Ex-mine security boss gets 3 years in W.Va. blast

View near the scene of a mine explosion at the Upper Big Branch Mine in Montcoal, W. Va., April 5, 2010. Twenty-nine miners lost their lives in the worst U.S. coal mine disaster in decades.

BECKLEY, W.Va. - A former security chief convicted of lying to investigators about the April 2010 explosion that killed 29 men at a West Virginia coal mine was sentenced to three years in prison Wednesday. Prosecutors said it was one of the stiffest punishments ever handed down in mine safety case.

Hughie Elbert Stover was convicted of lying to investigators and ordering a subordinate to destroy thousands of security-related documents at the Upper Big Branch mine following the worst U.S. coal mine disaster in four decades.

U.S. Attorney Booth Goodwin had sought a 25-year sentence, but he said he wasn't disappointed with the judge's decision.

"This represents perhaps one of the longest sentences ever handed down in a mine safety case," Goodwin said. "We wanted to send a clear message and will continue to send that anyone who obstructs our investigation, they're going to be met with the harshest prosecution."

Federal sentencing guidelines called for a total sentence of about three years for both crimes. Judges do not have to follow the guidelines.

"Well, that's better than what I thought," Gary Quarles, whose son died in the blast, said of the punishment. "It's a little bit of satisfaction. It's a start."

W.Va. mine boss charged in deadly blast

Stover showed no emotion when the sentence was announced. He will report to prison at a later date.

"I should be pleased in the sentence of only three years in light of the government's request for 25 years," defense attorney Bill Wilmoth said. "If that's a victory, then it's a hollow one, because three years is a long time for someone who is 60 to be incarcerated."

Wilmoth said he had not decided whether to appeal the sentence.

Witnesses testified at Stover's trial that he instructed mine guards to send out radio alerts whenever inspectors entered the property, which is illegal. Stover denied the claims in a November 2010 interview with investigators.

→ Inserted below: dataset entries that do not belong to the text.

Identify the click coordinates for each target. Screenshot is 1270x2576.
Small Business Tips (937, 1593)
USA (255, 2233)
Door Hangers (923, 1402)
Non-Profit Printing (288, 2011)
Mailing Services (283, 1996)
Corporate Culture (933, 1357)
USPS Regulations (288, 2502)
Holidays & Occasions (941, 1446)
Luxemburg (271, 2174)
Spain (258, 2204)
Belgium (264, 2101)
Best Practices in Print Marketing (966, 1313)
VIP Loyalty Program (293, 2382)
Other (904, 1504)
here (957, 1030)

The second count alleged Stover sought to destroy documents in January 2011 by ordering a subordinate to bag them and then throw them into an on-site trash compactor, which is also illegal. Massey Energy, which owned the mine at the time, repeatedly warned employees to keep all records while the disaster remained under investigation. Company officials told investigators of the trashed documents, which were recovered.

Defense attorney Bill Wilmoth said Stover's actions were innocent mistakes and he deserved no jail time.

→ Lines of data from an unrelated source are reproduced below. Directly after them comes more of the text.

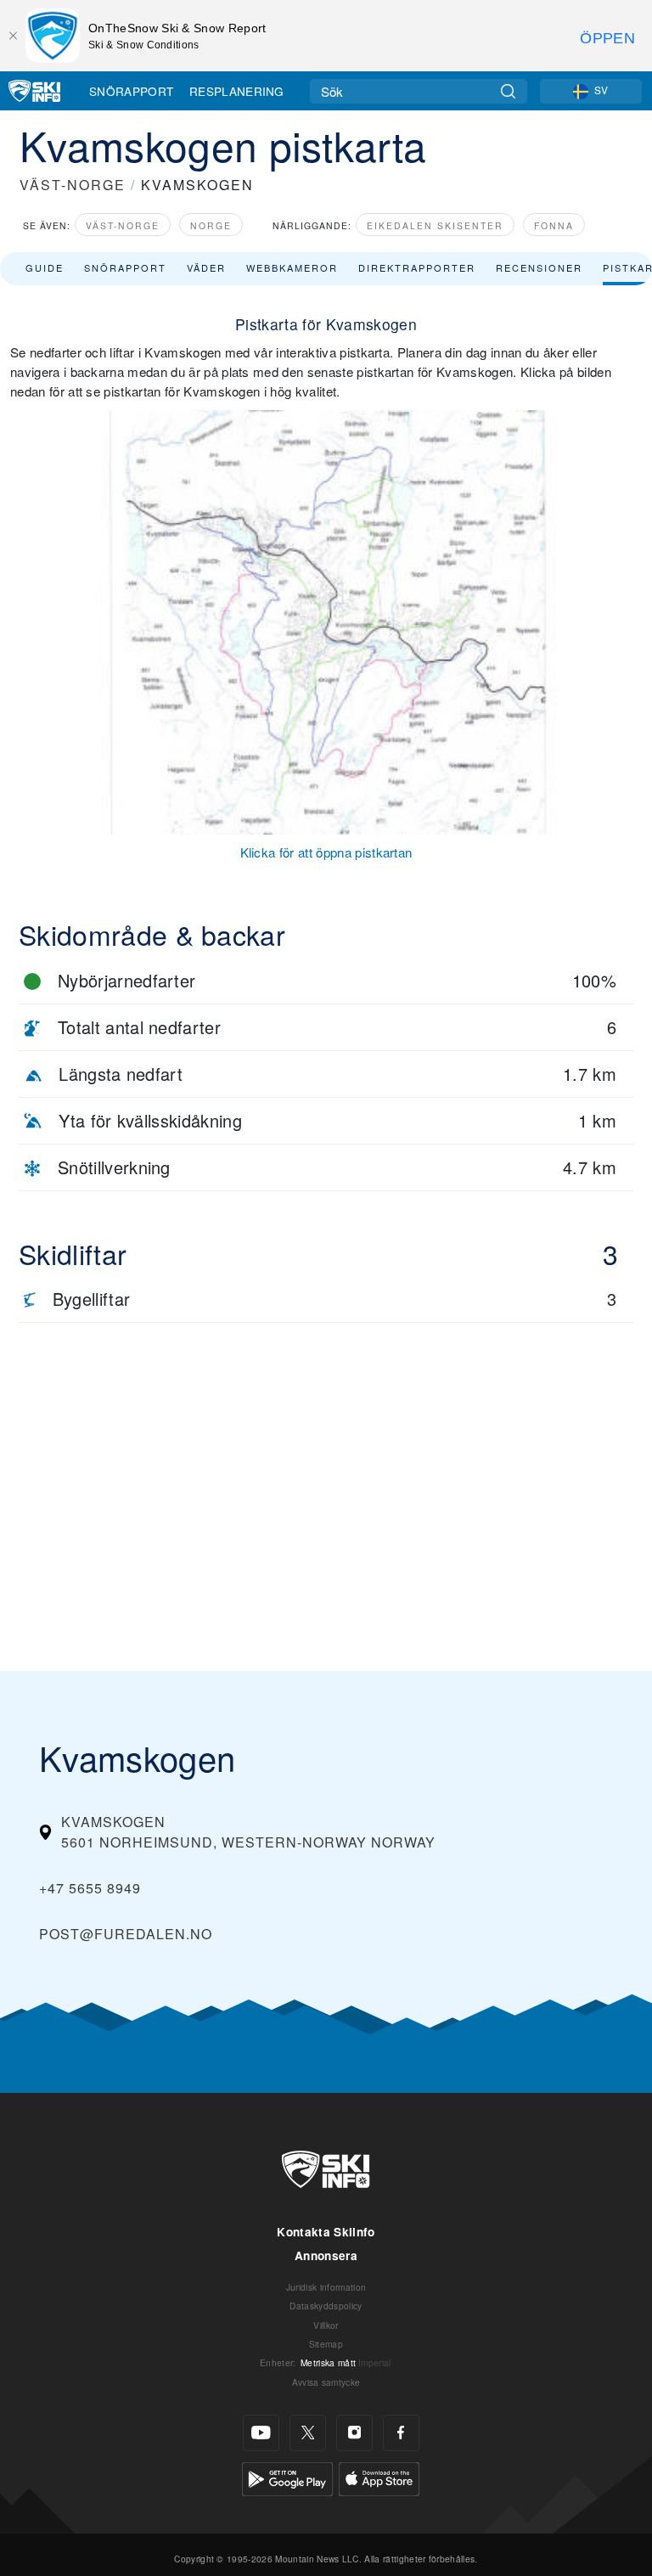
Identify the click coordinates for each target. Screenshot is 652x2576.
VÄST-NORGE (73, 184)
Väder (206, 267)
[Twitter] (307, 2433)
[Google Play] (287, 2477)
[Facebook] (401, 2433)
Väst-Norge (123, 225)
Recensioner (539, 267)
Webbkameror (292, 267)
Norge (211, 225)
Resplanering (236, 90)
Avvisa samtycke (326, 2382)
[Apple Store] (379, 2477)
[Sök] (508, 91)
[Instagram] (354, 2433)
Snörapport (131, 90)
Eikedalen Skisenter (435, 225)
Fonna (554, 225)
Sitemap (326, 2343)
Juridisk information (326, 2287)
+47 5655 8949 (90, 1888)
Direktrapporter (416, 267)
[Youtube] (261, 2433)
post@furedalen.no (125, 1933)
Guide (44, 267)
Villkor (325, 2325)
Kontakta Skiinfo (325, 2232)
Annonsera (326, 2255)
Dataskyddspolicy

The defense portrayed the former law enforcement officer, a veteran of both the Navy and Marines, as a by-the-book employee who became a victim of the government's zeal to blame someone for the deadly explosion. A former mine superintendent was charged last week with conspiracy to defraud the government.

Gary May is accused among other things of disabling a methane gas monitor, falsifying safety records and using code words to tip off miners underground about surprise inspections.

Court documents indicate May is cooperating with investigators. He could get up to five years in prison if found guilty.

Quarles said a stiffer sentence from the judge could have helped future prosecutions.

"I think it would put pressure on the rest of them to look at themselves and say, `We're not going to get out of this."'

Alpha Natural Resources of Abingdon, Va., acquired Richmond-based Massey last June through a $7.1 billion takeover deal.